Brian promised us all he would do his best, for the good of the school, for the good of our children. He would do it for Ireland, for our proud benighted nation. He would do it for love. By the time he finished, Sister Kennedy, Noleen and Brendan were moist around the eyes, swept up by his words. Mary rolled her eyes at me.

‘Protocol states that any proposals regarding anything that would affect the school must first be approved by the board,’ I said, ‘but that the current principal of the school has the final say. So, Brian, it’s an interesting proposal but the ultimate blessing must come from me.’

‘Indeed it does,’ said Sister Kennedy. ‘But God moves in mysterious ways.
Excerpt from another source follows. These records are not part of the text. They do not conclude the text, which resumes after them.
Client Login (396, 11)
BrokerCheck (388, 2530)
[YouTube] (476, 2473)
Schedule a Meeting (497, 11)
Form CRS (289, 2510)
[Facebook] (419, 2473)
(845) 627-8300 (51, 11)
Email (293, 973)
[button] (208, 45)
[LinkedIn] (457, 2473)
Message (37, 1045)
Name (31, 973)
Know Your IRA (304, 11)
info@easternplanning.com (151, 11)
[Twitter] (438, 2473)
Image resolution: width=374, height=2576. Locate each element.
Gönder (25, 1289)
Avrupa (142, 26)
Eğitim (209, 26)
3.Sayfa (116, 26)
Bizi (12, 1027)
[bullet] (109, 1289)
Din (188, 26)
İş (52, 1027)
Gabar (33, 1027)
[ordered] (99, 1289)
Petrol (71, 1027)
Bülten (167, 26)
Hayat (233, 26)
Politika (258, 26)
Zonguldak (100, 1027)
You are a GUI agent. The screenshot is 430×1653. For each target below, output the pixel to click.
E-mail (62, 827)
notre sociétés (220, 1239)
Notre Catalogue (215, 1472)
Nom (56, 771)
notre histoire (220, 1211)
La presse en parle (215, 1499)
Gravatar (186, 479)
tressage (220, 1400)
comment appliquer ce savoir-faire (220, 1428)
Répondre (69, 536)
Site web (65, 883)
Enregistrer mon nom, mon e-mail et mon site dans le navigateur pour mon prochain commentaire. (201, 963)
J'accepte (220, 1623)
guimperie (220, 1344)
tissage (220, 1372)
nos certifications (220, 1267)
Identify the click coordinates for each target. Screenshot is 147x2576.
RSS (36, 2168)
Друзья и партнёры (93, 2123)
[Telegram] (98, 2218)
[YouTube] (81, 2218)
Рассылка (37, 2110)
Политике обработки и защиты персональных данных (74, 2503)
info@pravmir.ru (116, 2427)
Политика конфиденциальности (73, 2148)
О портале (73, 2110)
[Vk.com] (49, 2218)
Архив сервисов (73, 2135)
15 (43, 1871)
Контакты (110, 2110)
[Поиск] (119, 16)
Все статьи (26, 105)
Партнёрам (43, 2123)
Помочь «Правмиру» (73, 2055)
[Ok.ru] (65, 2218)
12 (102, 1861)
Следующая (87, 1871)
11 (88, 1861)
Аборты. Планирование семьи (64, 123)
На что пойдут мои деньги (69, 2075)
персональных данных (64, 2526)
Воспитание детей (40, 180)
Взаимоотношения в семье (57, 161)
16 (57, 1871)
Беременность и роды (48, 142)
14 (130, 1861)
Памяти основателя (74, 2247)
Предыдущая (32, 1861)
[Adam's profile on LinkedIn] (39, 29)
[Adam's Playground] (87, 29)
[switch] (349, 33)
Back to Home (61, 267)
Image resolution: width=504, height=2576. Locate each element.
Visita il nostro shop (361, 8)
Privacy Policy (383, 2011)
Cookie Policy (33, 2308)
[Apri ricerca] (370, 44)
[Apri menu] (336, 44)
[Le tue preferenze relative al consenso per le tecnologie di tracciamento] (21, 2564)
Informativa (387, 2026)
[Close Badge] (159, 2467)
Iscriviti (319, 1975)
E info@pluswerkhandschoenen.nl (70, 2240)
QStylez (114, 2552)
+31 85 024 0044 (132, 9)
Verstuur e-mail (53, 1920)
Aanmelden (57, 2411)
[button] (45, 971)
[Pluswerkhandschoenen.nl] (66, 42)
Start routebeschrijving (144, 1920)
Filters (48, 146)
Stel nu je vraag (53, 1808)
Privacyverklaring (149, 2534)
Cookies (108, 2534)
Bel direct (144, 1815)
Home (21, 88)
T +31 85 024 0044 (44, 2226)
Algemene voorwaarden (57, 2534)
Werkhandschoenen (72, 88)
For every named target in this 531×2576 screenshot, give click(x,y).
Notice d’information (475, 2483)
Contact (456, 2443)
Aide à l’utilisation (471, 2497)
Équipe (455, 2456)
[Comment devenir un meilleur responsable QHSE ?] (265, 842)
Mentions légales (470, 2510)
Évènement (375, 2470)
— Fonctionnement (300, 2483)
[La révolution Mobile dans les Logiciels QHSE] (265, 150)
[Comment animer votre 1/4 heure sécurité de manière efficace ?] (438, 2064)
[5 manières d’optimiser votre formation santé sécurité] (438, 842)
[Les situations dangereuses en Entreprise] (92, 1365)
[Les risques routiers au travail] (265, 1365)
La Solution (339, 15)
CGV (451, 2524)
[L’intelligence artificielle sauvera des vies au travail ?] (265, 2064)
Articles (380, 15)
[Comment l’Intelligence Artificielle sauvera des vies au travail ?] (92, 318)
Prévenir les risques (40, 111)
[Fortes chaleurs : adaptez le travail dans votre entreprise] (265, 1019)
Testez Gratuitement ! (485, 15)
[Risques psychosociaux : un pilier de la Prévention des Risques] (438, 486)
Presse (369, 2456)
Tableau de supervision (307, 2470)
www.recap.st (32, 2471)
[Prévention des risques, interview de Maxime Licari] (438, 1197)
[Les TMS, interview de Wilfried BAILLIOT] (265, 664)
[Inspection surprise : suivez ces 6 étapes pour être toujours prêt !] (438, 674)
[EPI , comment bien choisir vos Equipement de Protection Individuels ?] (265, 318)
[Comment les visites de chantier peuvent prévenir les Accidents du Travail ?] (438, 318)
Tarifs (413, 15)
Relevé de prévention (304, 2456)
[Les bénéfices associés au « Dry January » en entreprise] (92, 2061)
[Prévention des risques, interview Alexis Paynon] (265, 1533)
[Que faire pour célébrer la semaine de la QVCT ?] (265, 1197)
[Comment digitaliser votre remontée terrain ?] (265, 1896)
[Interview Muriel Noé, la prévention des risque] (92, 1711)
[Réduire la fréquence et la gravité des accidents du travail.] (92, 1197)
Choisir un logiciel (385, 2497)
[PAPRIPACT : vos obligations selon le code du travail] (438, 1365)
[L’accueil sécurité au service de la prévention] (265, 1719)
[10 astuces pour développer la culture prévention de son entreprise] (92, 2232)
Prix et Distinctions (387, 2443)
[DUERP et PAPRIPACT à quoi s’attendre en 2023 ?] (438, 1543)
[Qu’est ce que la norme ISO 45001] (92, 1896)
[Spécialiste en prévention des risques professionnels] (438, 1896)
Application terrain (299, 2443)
I find that when one asks Him for guidance He bestows wisdom on those who must make the decision.’

‘Most mysteriously,’ said Brian, nodding with the humility and wisdom of a living saint. ‘I ask God for His guidance when I am making all my decisions. And He never fails to show me the way. Just this morning, I was ordering a breakfast roll in the Spar, two rashers, and two sausages, my usual. I asked God, if that was the right choice. And He answered me. Today, He guided me to ask for black pudding as well. And I must say, it was a revelation.’ He winked at me.

Noleen smiled slightly uncertainly. Brendan looked utterly confused. Only Sister Kennedy smiled. ‘That’s exactly right, Brian,’ she said. ‘God is everywhere, even at the hot food counter of Spar.’

*

Mary Hooley, my school secretary, was a beacon of good-sense and intelligence. And although I sensed that she wasn’t sure about Brian’s Great Idea, I was determined that I could talk her round. After all, it would mean a break from raffles and bring and buys and bric a brac stalls. Our great economic leap forward.

‘Morning, Mary!’ I said. ‘How are we doing? Are we millionaires yet?’

Mary was counting the takings from the sponsored readathon from the previous week. ‘Morning, Tabitha,’ she said, eyes on the change. ‘We’re up on last year. So that’s good news.’

‘Have we broken the €100 yet?’

‘Not yet, but look there’s another ice cream tub of coppers to go.’ She gave it a good shake, the sound of no more than a fiver’s worth of coins.